Hacker News new | ask | show | jobs
by camgunz 3213 days ago
UCS-4 is essentially never the right choice. It wastes space and thus messes up your cache. UCS-2 can be the right choice if the language you're encoding uses a lot of non-Latin glyphs (i.e. East Asian languages) but suffers from the same problem as UCS-2. UTF-8 is a good default: for most strings it's very compact, and for strings with a lot of multibyte codepoints it doesn't compare too unfavorably with UTF-16.

Python 3 tried to have its cake and eat it too by choosing the most compact encoding depending on the string, but in practice this wastes a lot of space. You'll double (or heaven forbid quadruple) your string size because of a single codepoint, and these codepoints are almost always a small percentage of the string. That's actually why UTF-16 and UTF-8 exist.

It would have been better for strings to default to UTF-8, and to add an optional encoding so the programmer can specify what kind of encoding to use. As it is now, in order to use (for example) UTF-16 strings in Python you have to keep them around as bytes, decode them to a string, perform string operations, and reencode them to bytes again. Any benefit you get from using UTF-16 vanishes the moment you need to operate on it like a string, in other words.

I get that the idea was to maintain indexing via codepoint, but (again) in practice that's not great: usually you want to index via grapheme -- if you want to index at all.

A better solution is to allow programmers to specify string encoding and default it to UTF-8. From that, there's a clear path to everything you'd want to do.

6 comments

I've done the math for a few of the programs I've worked on, and the waste was negligible every time. A lot of strings like "reply" that end up being ten bytes longer in UCS-4 than UTF-8 once you add all the object and allocator overhead, progressively fewer long strings. Even the string-heavy code I worked on didn't spend much more than ten per cent of its total memory on strings, having the typical object be 40 instead of 30 bytes wasn't a big deal then.

Perhaps I should give an example. Suppose you're parsing and dealing with something. Say HTML since it's well-known. So you receive a long byte array starting "<html><body><p>Sometimes</p>". You parse the byte array and produce a number of objects, including up to four strings, namely "html", "body", "p" and "Sometimes", and by the time you've stored those in objects and allocated them, they occupy 32 bytes each on the heap. If you use UCS-4 the last may need 48 or 64, depending on your allocator's rounding and buckets. The byte array you for from the I/O subsystem may be 100k but most of the strings in the code are short, and the impact of using UCS-4 is moderate.

A more interesting question is whether UCS-4's advantages are worth it. It provides an array of characters, but as the years pass, the code I see does ever less char-array processing on strings. 20-30 years ago the world was full of char pointers, now, not so much. Something like this looks more typical, and doesn't benefit much from UCS-4, if at all: foo.split(" ").each{|word| bar(word) }.

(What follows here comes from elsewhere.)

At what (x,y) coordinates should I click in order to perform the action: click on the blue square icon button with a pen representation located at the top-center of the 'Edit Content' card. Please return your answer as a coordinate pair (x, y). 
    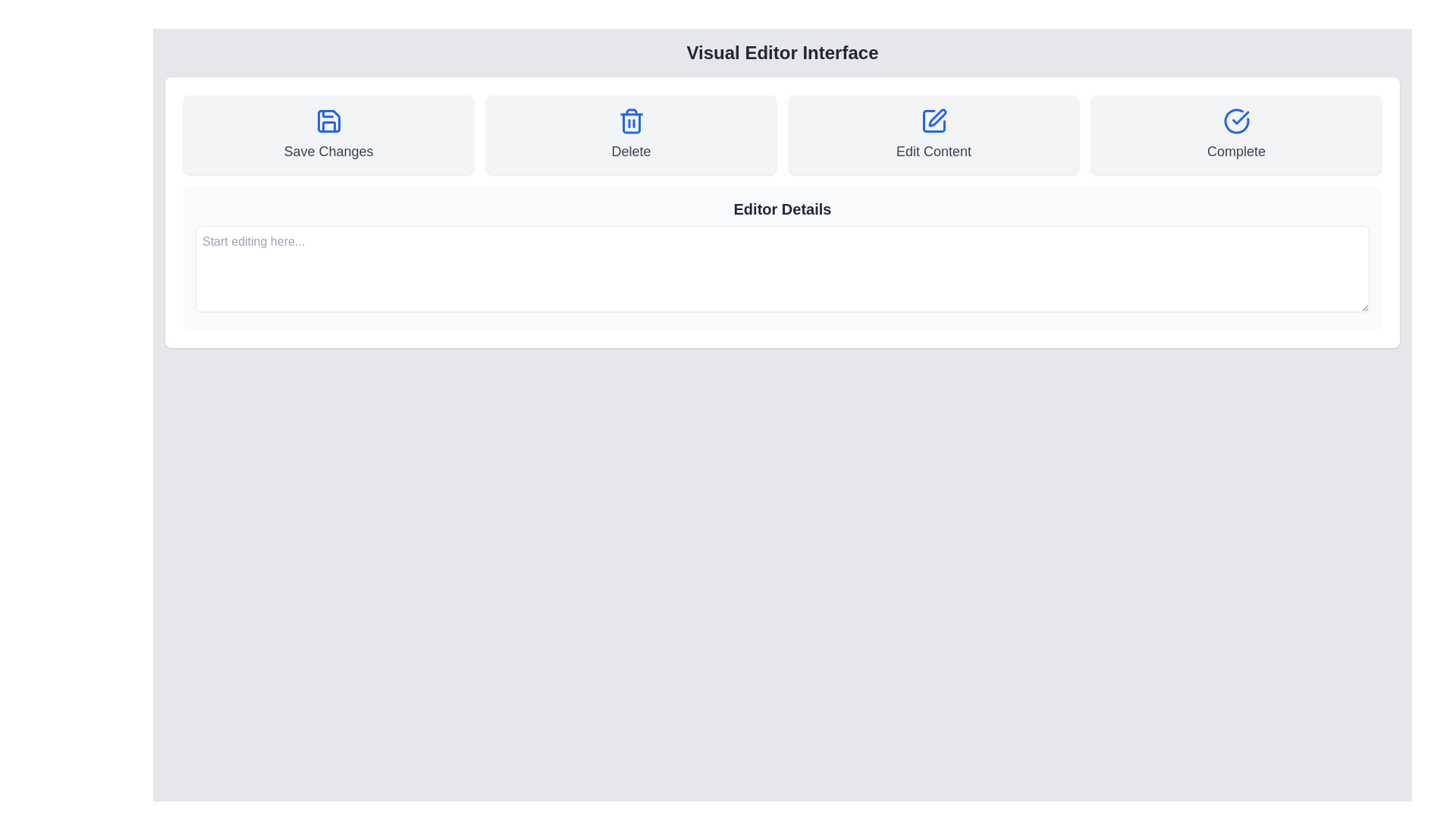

> A more interesting question is whether UCS-4's advantages are worth it. It provides an array of characters, but as the years pass, the code I see does ever less char-array processing on strings. 20-30 years ago the world was full of char pointers, now, not so much. Something like this looks more typical, and doesn't benefit much from UCS-4, if at all: foo.split(" ").each{|word| bar(word) }.

You are looking at the issue from the perspective from a language user, not a language designer. 20 years ago we didn't have languages such as Python/Ruby which had internal multibyte support in their sting manipulation functions. 20 years ago string manipulation functions didn't even exist!

But this post is about the design of the language, not the application, and the language is still written in C/C++ and _internally_ stores strings as byte arrays that must be presented nicely to the programmer in that language's string manipulation functions.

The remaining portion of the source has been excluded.